REQUIRED OPERATING ROOM EQUIPMENT

Tag No.: A0956

Based on observations, interviews, and review of policy and procedure it was determined the facility did not have available defibrillators to meet the needs for each patient in the operating room suites. The practice may cause a delay in emergency treatment resulting in a negative outcome.

Findings include:

A tour of the surgery departments was conducted on 10/25/11 at approximately 10:20 a.m. accompanied by the Vice President of Surgical Services. During the tour it was observed there were (19) Operating Room (OR) Suites in the Main OR and (2) Code Carts with a Defibrillator. One of the code carts and defibrillator was designated for the Trauma OR.
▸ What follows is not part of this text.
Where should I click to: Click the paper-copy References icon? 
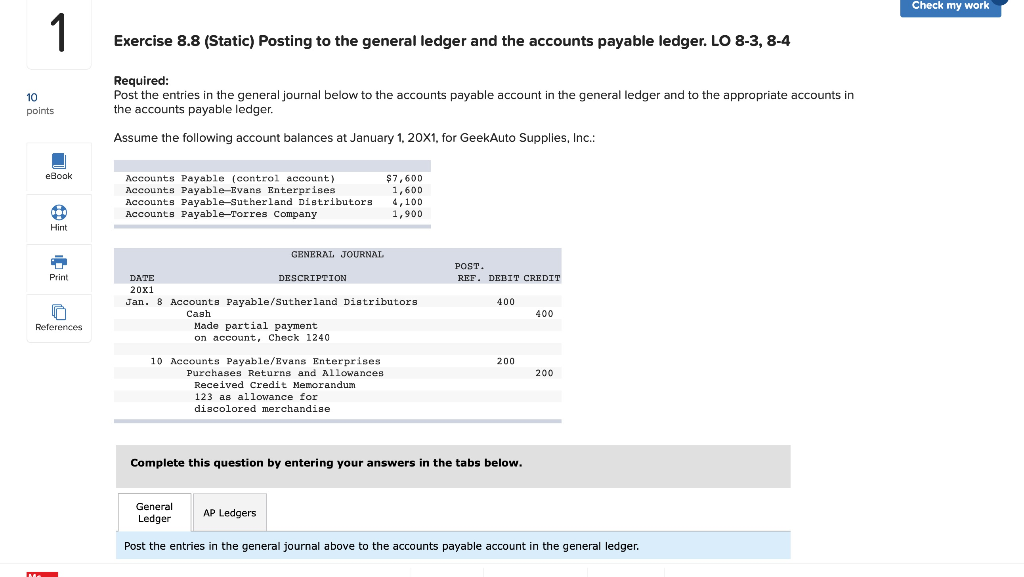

Observation during the tour of the Surgery Center revealed there were (9) OR suites and (1) code cart with a defibrillator.

Observation during tour of the Women's Center revealed there were 11 bays for pre and post-surgery and 4 OR suites. There was 1 code cart with a defibrillator. An interview with the Vice President of Surgical Services was conducted during the tour. The Director confirmed that none of the above surgical suites contained a defibrillator.

An interview with the Main OR Manager was conducted during the tour. When questioned on the process for a patient in OR needing a defibrillator, she responded that the code button would be pushed and a team member would take the code cart to that OR suite. If both defibrillators were in use than a code cart would be brought from the recovery or holding areas.

An interview was conducted with the Vice President of Surgical Services on 10/25/11 during the tour and on 10/28/11 during the exit conference. When questioned if the facility had a policy addressing the required emergency equipment for the Operating Room Suite, he responded there was no policy.